Il racconto di un'Olimpiade. Basterebbe questa frase, cinque parole dietro ad un universo, eppure rimane sempre qualcosa in più da dire.

Sono i miei quarti Giochi Olimpici ed ancora una volta sono emozioni, speranze, spettacolo e storie che solo i Giochi sanno raccontare. Non posso, non riesco ad abituarmi a vedere i sorrisi e le lacrime, le delusioni ed i successi di uomini e donne che vivono la loro passione. Pochi giorni, due settimane al centro del mondo, del loro mondo; pochi giorni che li segneranno, che rimarranno stampati nel loro animo per tutta la vita.

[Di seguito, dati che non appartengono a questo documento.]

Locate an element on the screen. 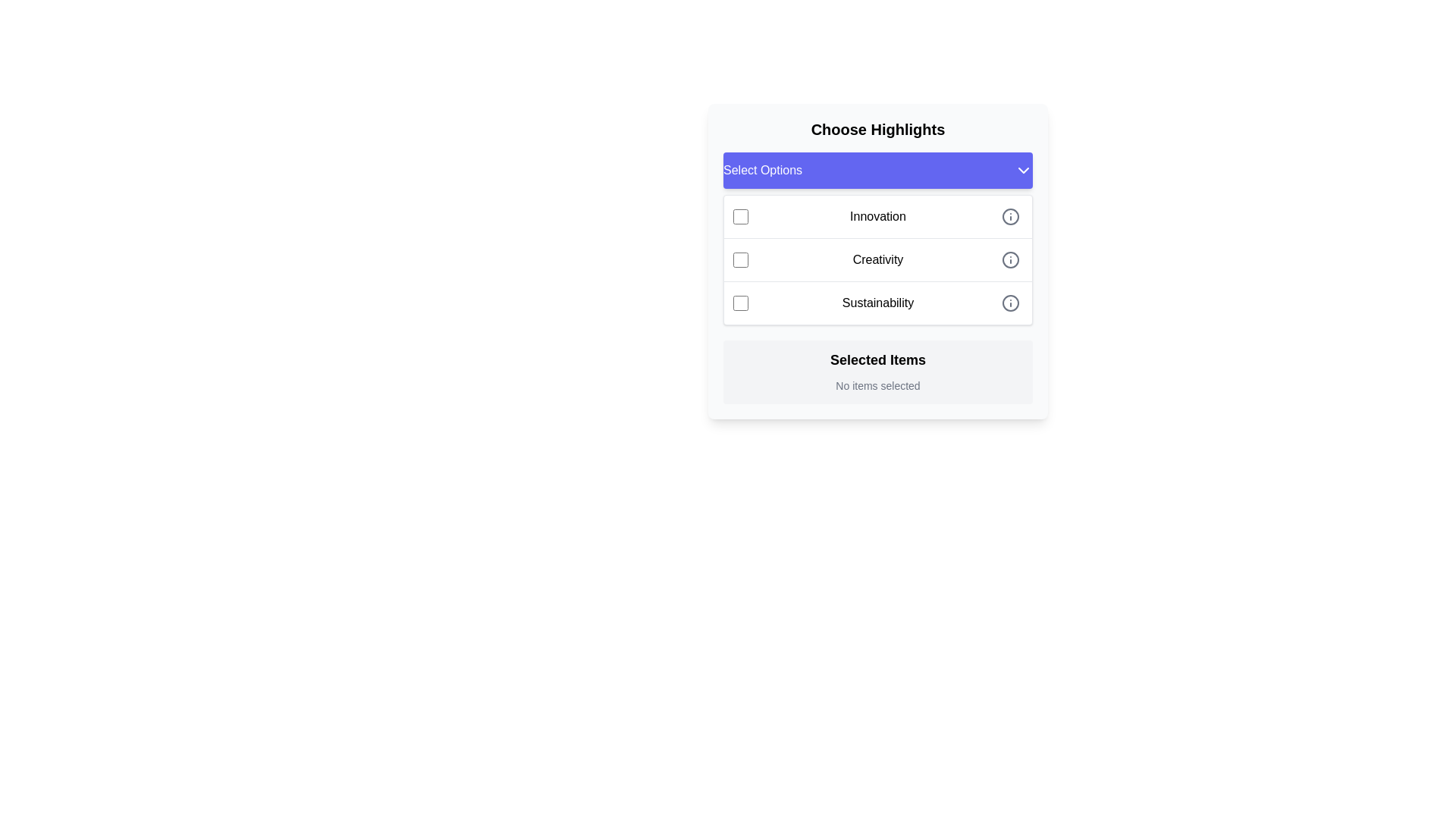  the circular icon with a gray outer border and a dot in the center, located to the right of the text 'Innovation' is located at coordinates (1011, 216).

Ho praticato e gareggiato, lì mai. Posso solo immaginare, immedesimarmi in ciò che provi dentro, quando cammini dietro alla tua bandiera, quando sei alla partenza e tocca a te. Posso solo chiudere gli occhi e sognare quella pienezza che ti prende quando sei lassù, da solo. La posso leggere nei loro occhi, ascoltarla nelle loro storie e non ci sono vinti, solo vincitori.

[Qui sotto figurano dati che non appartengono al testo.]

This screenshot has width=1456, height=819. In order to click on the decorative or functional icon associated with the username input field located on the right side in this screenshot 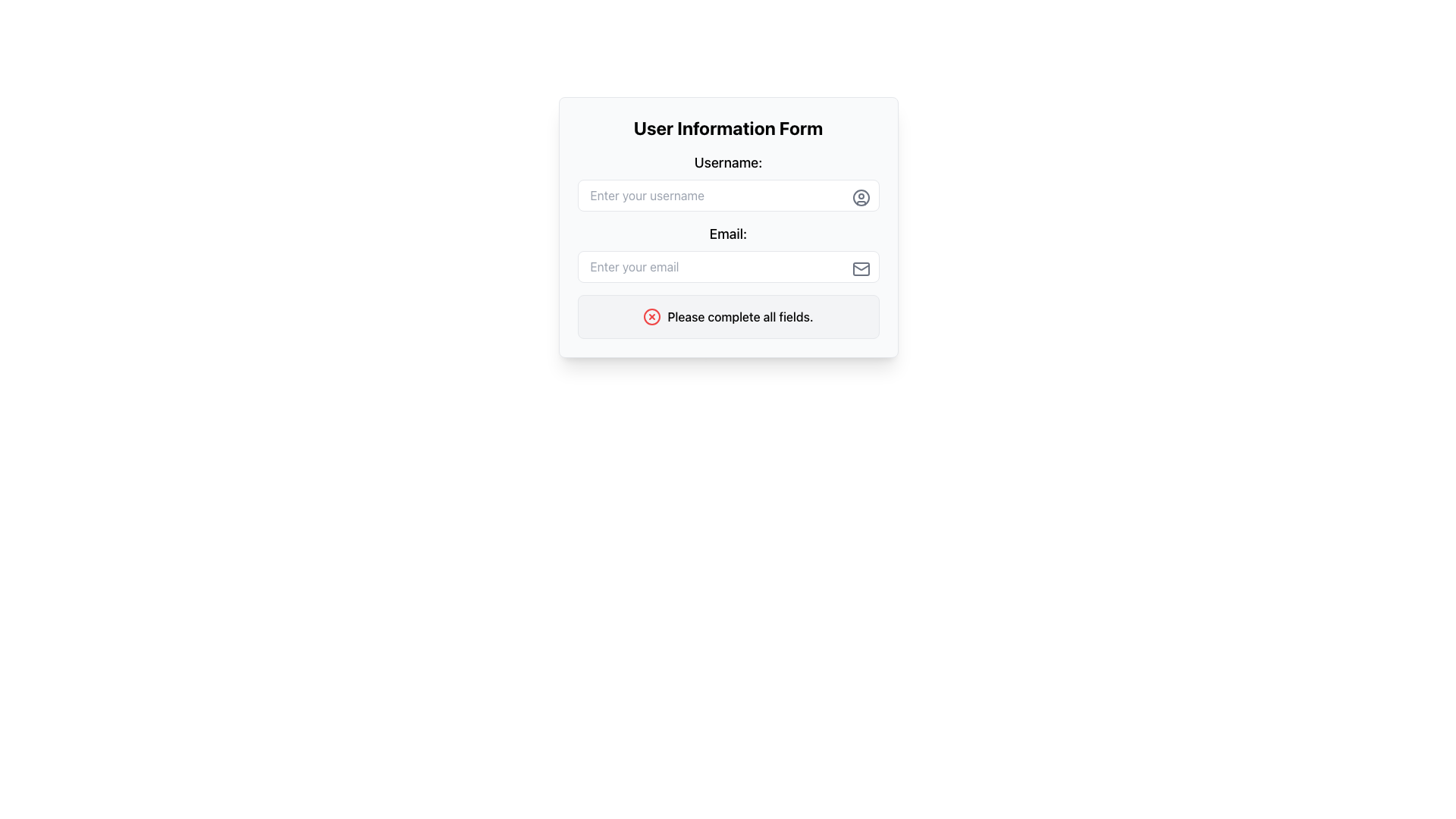, I will do `click(861, 197)`.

Per i più forti, per i più bravi o anche più fortunati, per gli eletti c'è in fondo una delle medaglie. Tutti quelli che hanno vinto mi hanno detto la stessa cosa: "sono passati anni ma ancora adesso, ogni tanto, vado di là da solo. In silenzio la tiro fuori, la guardo...è la mia medaglia, lo sarà per sempre, e solo ora mi rendo conto di cos'ho fatto, quel giorno."

Quel giorno, quando hanno vinto quella medaglia. Il giorno in cui sono entrati nella storia.